第31話 後詰め

 「准尉、いよいよですかね」


 第四特別遊撃小隊で副官を務めているタダイに、タダイと同じく抜刀隊出身のホールデン一等陸兵がそう声をかけてきた。歳は三十歳になるタダイの五歳下となる二十五歳のはずだった。


「まあ、そうだろうな。ダリスタ基地を奪取したら、要塞都市グリビア奪還戦……決戦ってやつだな」


 思えば、自分と同じ竜人種であるホールデンとも長い付き合いになるとタダイは思っていた。自分が抜刀隊に所属していた頃からだから、丸三年か……。

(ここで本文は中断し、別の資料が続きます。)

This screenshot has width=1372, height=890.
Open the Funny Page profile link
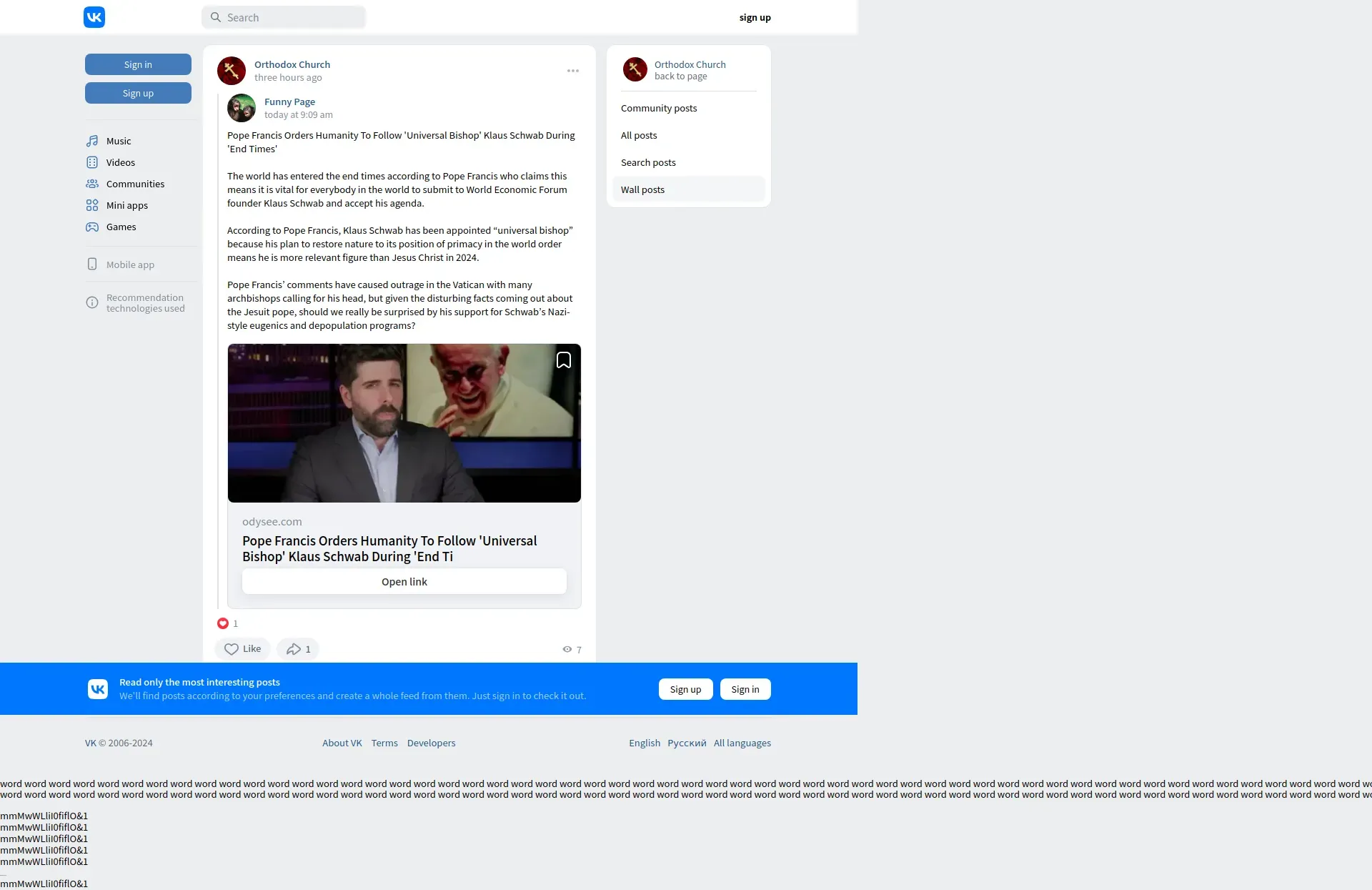coord(289,102)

 お互いによく生き残ってきたものだと思う。死線を潜り抜けたのは一度や二度ではない。そして、何の因果か死ぬことが前提となる小隊でも一緒になるとは……。


「准尉、俺たちは別にいいですよ。自分たちが死ぬことでイスダリア教国の奴らを殺せるのなら、命なんていくらでも投げ出すつもりでこの小隊に来ていますからね」


 ホールデンが言おうとしていることはよく分かる。

 この小隊に所属している者たちはイスダリア教国に大きな恨みを抱いている者たちだ。家族を殺された、仲間を殺された、種族全体を根絶やしにされそうになったなど、恨みを数え上げれば切りがない。

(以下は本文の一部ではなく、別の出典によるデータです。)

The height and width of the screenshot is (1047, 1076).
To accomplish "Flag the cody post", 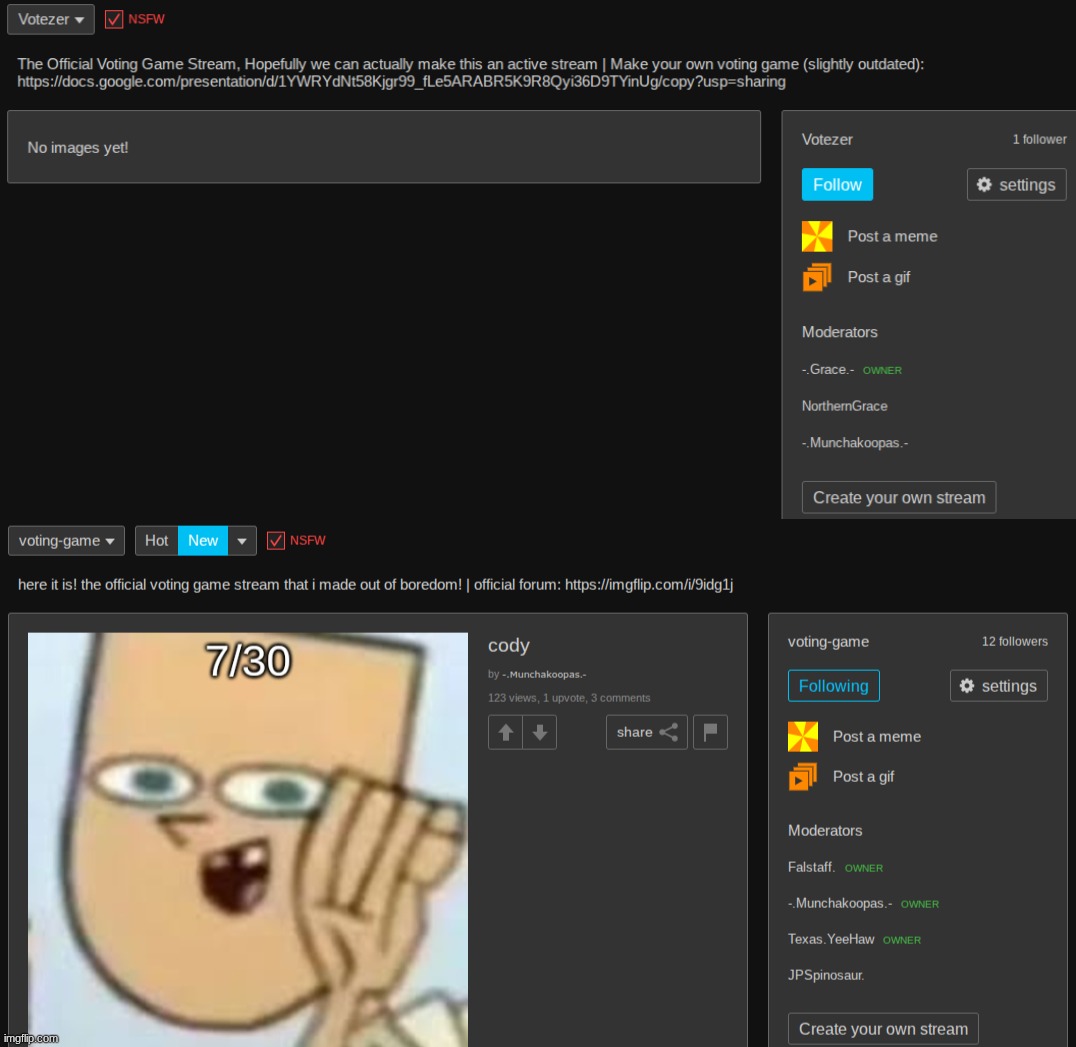I will 711,732.

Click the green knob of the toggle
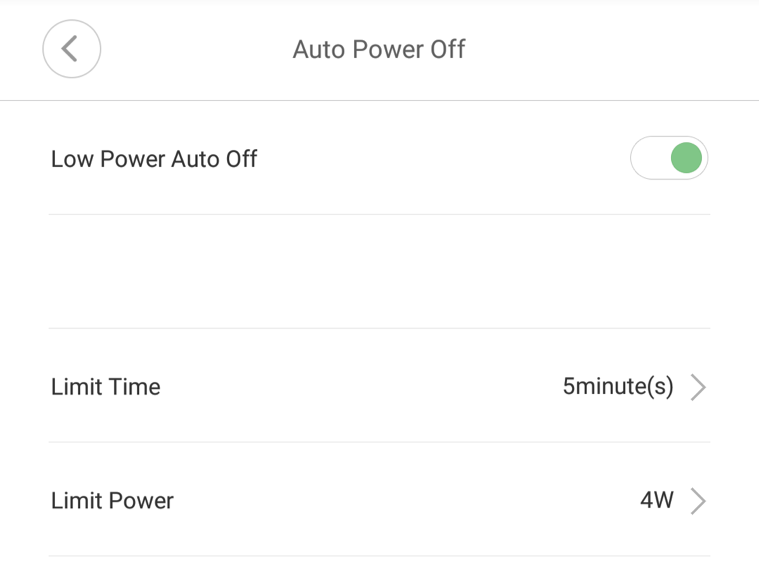[686, 158]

 自分たち竜人種にしてもイスダリア教国によって迫害されて、種族全体が絶滅の危機にあったのだった。


 そんな自分たちであれば例え死ぬことが前提だとしても戦う理由があるのかもしれなかったが、人族はそうではない。人族が死ぬためだけに戦う理由はないように思えた。しかもまだ子供なのだ。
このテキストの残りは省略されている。